We’ve often spoken about the need to be confident and how to gain confidence, because that confidence – or the lack thereof – is imparted on the customer.

But how does a customer tell if you’re confident?  And why is that important?

As a customer, I’ve been in a situation far too many times when I’m seeking guidance or input.  I’m trying to understand the process or I’m trying to understand a deadline.   If I know the process and the deadline, if I know how they’re going to get to the answer or how they’re going to fix this product issue, my expectations get set.  I have a game plan.  And where there is no game plan, often there is anxiety or worry.

You don’t want your customers feeling anxiety or worry.  And if that anxiety or worry comes from you, then it is attached to your company, and the perception of you and the company is lessened.

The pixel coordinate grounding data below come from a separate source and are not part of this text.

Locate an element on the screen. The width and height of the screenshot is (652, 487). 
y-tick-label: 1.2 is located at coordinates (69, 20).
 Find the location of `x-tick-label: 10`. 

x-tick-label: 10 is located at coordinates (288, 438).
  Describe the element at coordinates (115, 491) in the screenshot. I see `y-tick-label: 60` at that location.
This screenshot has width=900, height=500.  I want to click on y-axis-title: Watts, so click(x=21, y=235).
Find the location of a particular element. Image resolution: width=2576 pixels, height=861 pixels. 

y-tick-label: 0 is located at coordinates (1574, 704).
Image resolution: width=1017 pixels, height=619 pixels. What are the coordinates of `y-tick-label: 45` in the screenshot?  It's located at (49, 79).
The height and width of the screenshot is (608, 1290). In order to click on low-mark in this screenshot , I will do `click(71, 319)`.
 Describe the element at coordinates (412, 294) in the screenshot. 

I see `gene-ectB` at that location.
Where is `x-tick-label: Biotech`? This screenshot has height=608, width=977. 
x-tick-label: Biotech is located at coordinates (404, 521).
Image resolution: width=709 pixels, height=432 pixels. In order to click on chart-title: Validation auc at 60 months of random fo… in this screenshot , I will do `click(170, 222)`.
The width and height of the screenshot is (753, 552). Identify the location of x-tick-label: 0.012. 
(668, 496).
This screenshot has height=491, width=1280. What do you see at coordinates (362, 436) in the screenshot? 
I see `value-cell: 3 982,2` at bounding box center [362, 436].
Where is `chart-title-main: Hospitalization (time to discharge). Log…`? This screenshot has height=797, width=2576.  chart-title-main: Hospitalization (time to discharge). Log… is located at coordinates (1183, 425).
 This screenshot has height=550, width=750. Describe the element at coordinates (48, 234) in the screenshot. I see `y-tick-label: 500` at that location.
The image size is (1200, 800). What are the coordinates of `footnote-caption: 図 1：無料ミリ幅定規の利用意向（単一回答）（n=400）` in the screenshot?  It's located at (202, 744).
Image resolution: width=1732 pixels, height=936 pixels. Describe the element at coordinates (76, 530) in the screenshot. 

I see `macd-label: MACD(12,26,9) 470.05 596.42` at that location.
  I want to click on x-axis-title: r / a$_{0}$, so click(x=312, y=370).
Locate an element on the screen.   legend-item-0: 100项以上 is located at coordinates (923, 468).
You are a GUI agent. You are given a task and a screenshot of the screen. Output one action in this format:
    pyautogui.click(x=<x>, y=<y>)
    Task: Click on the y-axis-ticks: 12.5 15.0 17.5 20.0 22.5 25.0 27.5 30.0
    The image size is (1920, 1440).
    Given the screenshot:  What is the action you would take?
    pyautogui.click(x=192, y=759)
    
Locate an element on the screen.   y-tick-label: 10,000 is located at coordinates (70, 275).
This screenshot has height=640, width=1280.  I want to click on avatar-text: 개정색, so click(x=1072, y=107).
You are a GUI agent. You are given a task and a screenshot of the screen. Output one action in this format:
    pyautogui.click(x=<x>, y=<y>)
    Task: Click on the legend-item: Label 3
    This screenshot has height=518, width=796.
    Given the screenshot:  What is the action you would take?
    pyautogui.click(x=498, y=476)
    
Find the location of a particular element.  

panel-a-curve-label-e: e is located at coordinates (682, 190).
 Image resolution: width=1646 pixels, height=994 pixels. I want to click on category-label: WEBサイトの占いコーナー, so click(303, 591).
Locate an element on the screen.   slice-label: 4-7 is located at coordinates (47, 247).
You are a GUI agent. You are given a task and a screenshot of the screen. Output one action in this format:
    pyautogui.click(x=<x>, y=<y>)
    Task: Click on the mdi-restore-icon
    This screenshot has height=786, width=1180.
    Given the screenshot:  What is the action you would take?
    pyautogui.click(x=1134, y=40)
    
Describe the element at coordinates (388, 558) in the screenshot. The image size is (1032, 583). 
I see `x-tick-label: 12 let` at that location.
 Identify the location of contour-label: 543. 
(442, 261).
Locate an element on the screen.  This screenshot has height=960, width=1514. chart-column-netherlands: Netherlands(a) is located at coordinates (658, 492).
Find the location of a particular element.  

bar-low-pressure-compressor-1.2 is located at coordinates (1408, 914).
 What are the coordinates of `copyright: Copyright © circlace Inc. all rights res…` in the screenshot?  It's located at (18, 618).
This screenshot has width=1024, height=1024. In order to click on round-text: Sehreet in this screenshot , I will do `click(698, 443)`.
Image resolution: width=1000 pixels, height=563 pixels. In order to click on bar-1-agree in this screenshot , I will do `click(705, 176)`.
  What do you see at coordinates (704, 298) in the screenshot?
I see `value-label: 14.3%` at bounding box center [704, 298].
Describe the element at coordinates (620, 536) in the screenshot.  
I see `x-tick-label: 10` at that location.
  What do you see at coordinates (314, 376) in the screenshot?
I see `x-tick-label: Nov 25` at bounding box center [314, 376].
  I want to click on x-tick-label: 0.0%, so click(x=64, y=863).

As a customer, when I sense that lack of confidence, I’m sensing it because there are long unexplained pauses before answers.  Because there’s a lot of “I don’t know” without a lot of “I’ll find out.”  Because they never say that they can answer that for me or help me with that.  Because I’m put on hold without being told why or am transferred without being told to whom.  Because the voice wavers and there’s a lot of “ummm” and “hmmm.”

So much of that perceived lack of confidence comes from things employees do that they should simply eliminate.

Eliminate the long pauses – keep the conversation going.  Don’t say “I don’t know” unless you follow that up with “I’ll find out.”  If you want to help, don’t avoid saying that you want to or you can help.  Don’t put people on hold or transfer them without letting them know to whom and why.  Don’t provide the unnecessary “ummm” and “hmmm.”

Sometimes saying less conveys more confidence.

Convey your self-belief – your confidence – to your customer.